A children's punning/rhyming game

Wilson Gray hwgray at EARTHLINK.NET
Sat Jul 24 19:45:37 UTC 2004


On Jul 24, 2004, at 1:52 PM, Beverly Flanigan wrote:

> ---------------------- Information from the mail header
> -----------------------
> Sender:       American Dialect Society <ADS-L at LISTSERV.UGA.EDU>
> Poster:       Beverly Flanigan <flanigan at OHIO.EDU>
> Subject:      Re: A children's punning/rhyming game
> -----------------------------------------------------------------------
> --------
>
> My mother (white, born in MN in 1906) chanted a similar rhyme to us
> when we
> annoyed her with constant questions, but the second line was
> different.  For the life of me, I can't recall what it was though, and
> none
> of the alternatives offered ring a bell.

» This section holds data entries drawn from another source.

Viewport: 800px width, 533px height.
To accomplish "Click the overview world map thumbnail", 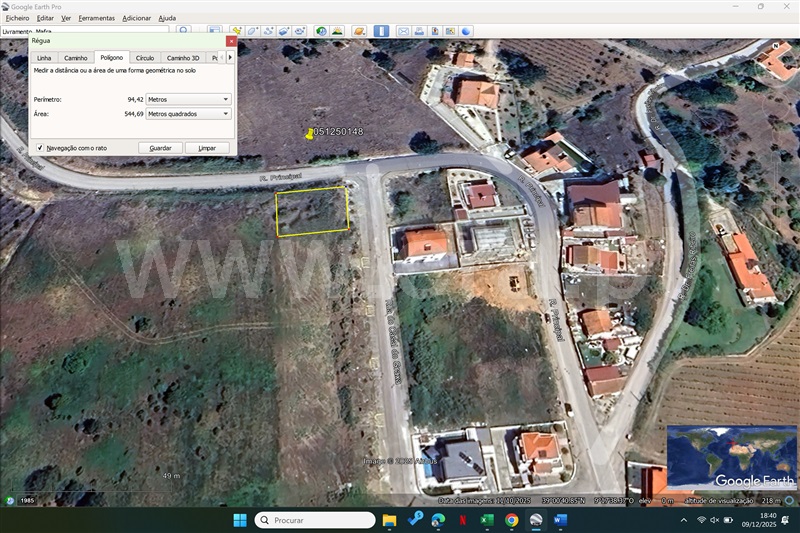I will click(x=731, y=456).
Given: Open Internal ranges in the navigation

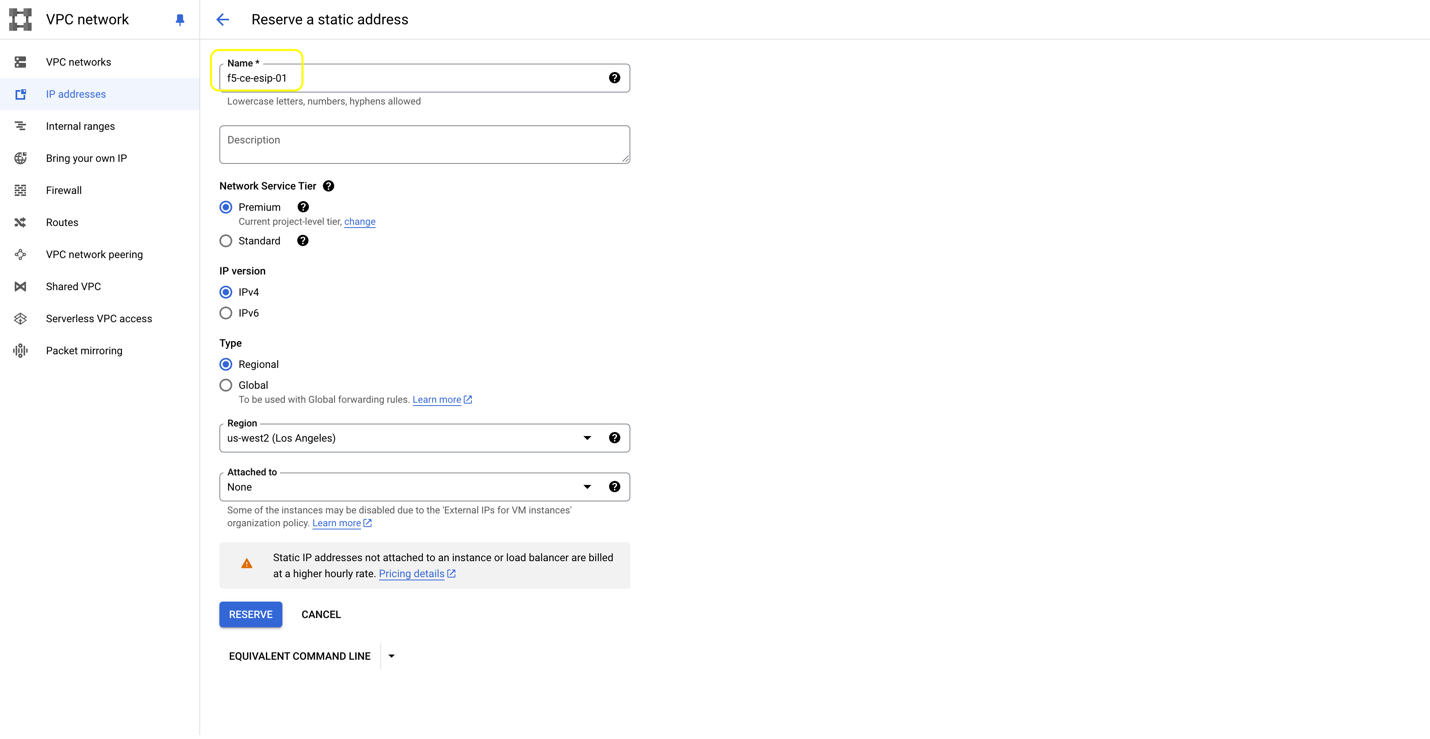Looking at the screenshot, I should [80, 126].
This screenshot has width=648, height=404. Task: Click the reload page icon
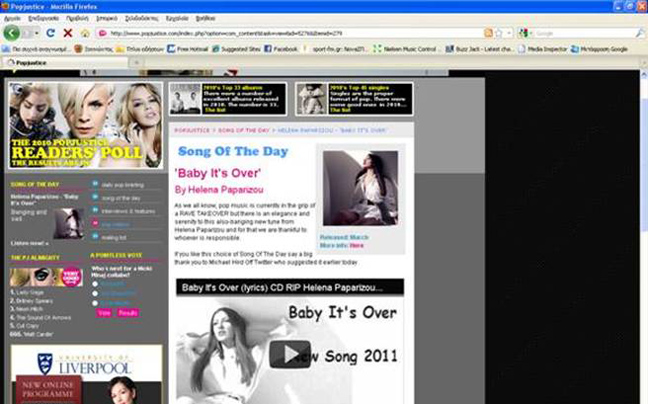pyautogui.click(x=50, y=33)
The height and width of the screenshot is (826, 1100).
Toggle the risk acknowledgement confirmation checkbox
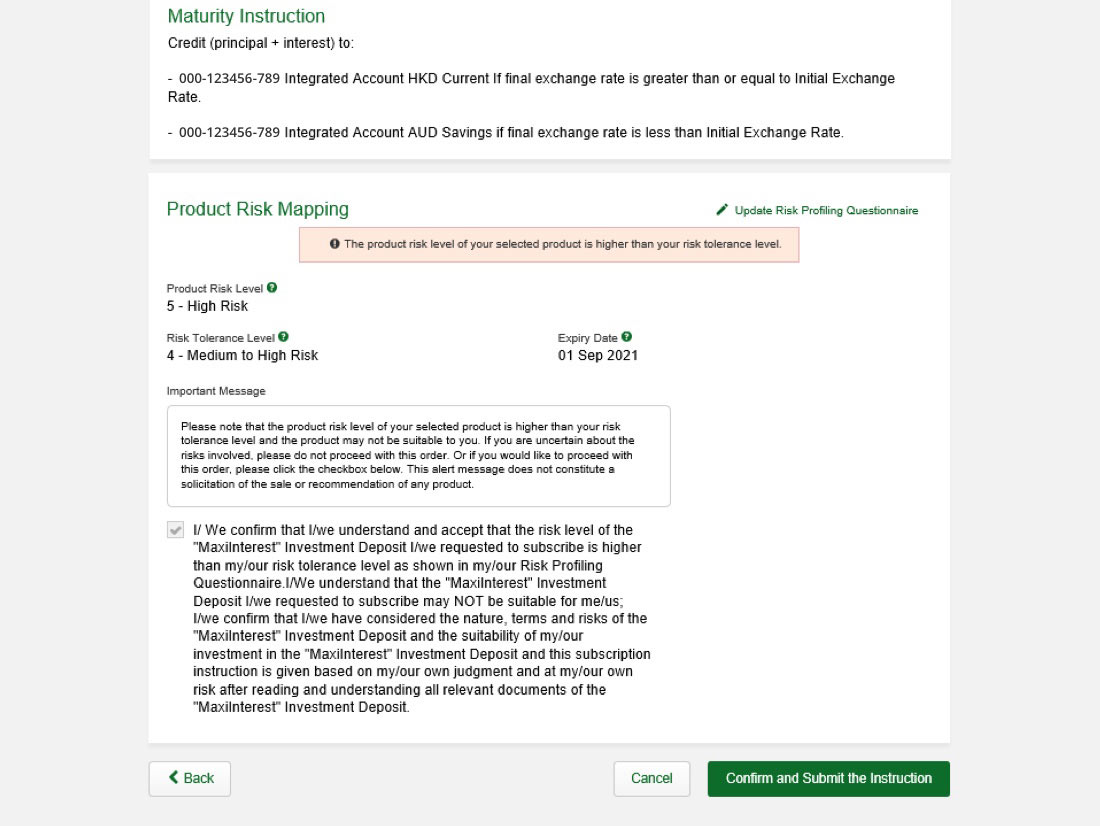pyautogui.click(x=176, y=530)
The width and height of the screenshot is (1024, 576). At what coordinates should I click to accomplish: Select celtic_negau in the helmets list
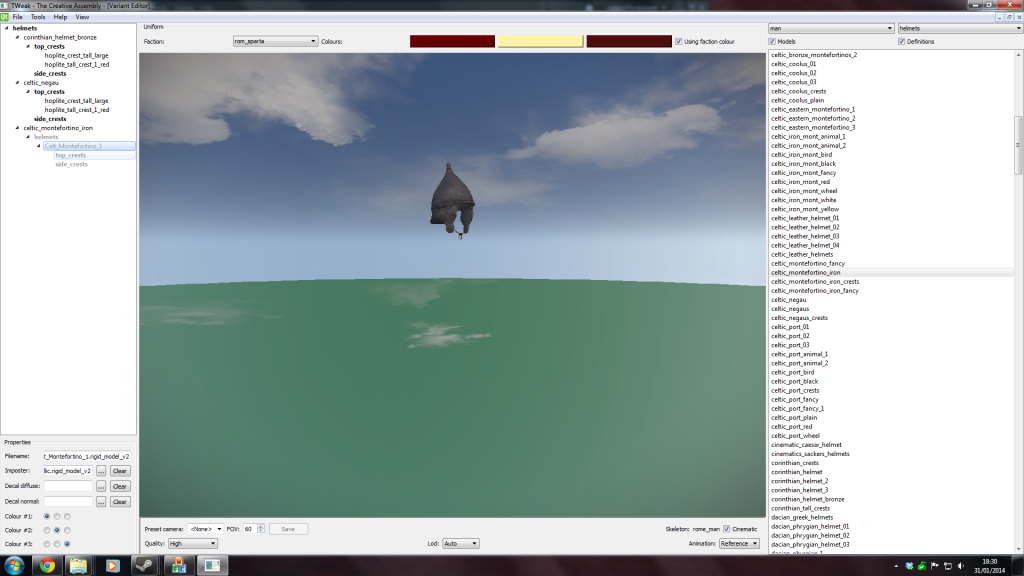789,300
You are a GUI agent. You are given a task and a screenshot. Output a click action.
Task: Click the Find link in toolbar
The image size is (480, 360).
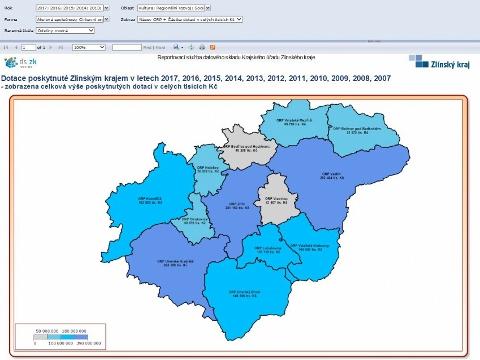tap(149, 48)
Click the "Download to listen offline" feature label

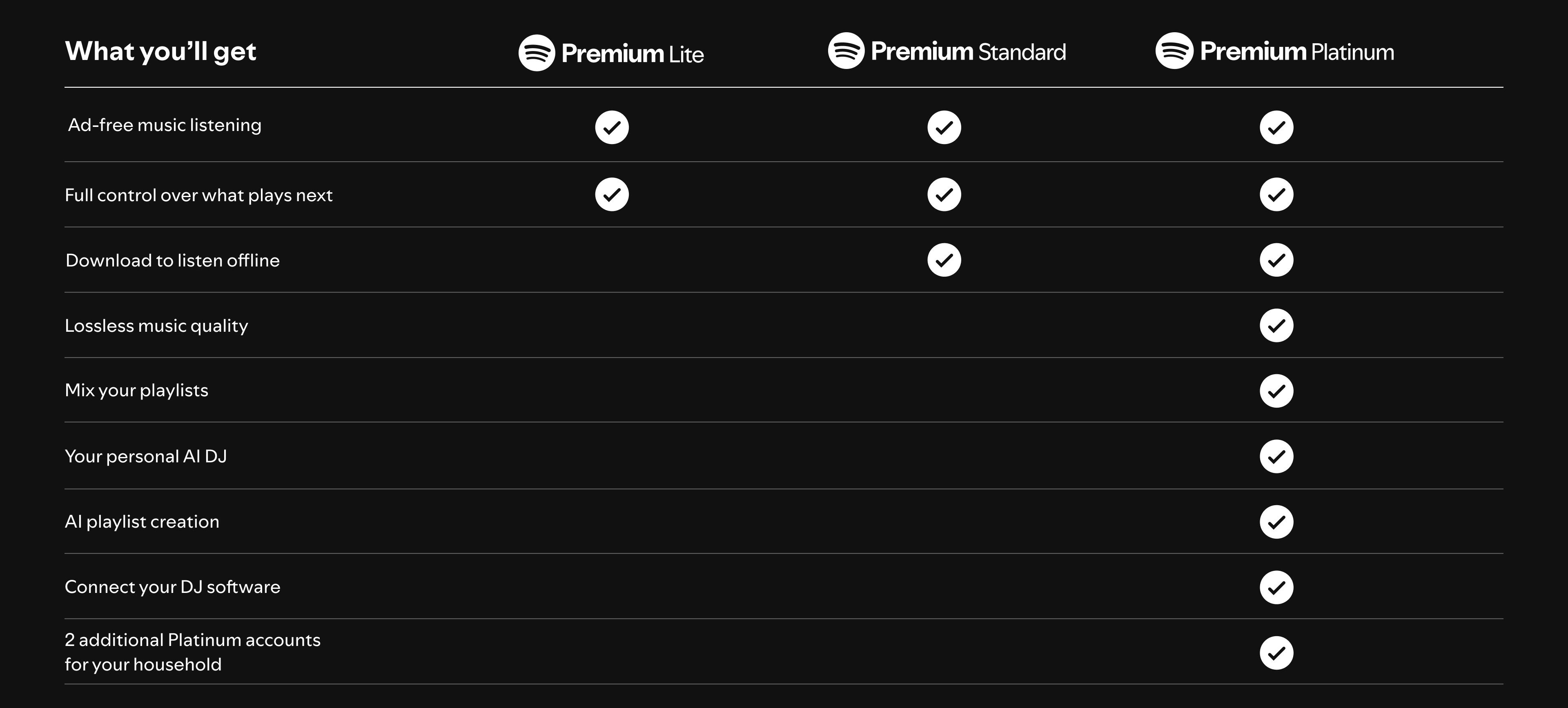pyautogui.click(x=172, y=260)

It sounds like a turn of the
> (old)
> century rhyme that has largely faded, maybe because the second line
> doesn't
> make any sense.  But what's a front-off game?

In Saint Louis, to front someone off is to subject someone to ridicule
by using verbal trickeration. In this case, when you ask someone his
name and he replies with a nonsense rhyme to which you can have no
reply (Ask me again and I'll tell you the same!) when you expect to
hear the person's name, you're kinda left standing there with your
brain hanging out. It's even worse when the interchange is spontaneous
between adults and not part of a standardized hazing ritual between
little kids. Consider the following exchange between two women.

Darlene is surrounded by about four guys or so, each of whom is hanging
on her every syllable. Peggy, walking past, is brought up short by
this, to her, disgusting
scene, given that she, in her own opinion, is far more attractive than
Darlene. Yet, the guys, acting as though mesmerized by Darlene, are
paying her no attention at all. Finally, the whole scene just becomes
too much for her and Peggy simply must speak out: "Darlene, why don't
you shut up?! Your mouth is too big!" To which Darlene calmly replies,
"Well, at least my mouth is not as big as that hole you're standing
over." Peggy, caught off guard, looks down and about her in an attempt
to find the hole. Then, she understands. Darlene has totally fronted
her off, before God and everybody else! And, even more embarrassing for
her, by looking around for the hole, Peggy has demonstrated that,
though the front-off is aimed specifically at her physical womanhood
and with specific reference to her external genitalia, she is the only
person within earshot not to get that point immediately.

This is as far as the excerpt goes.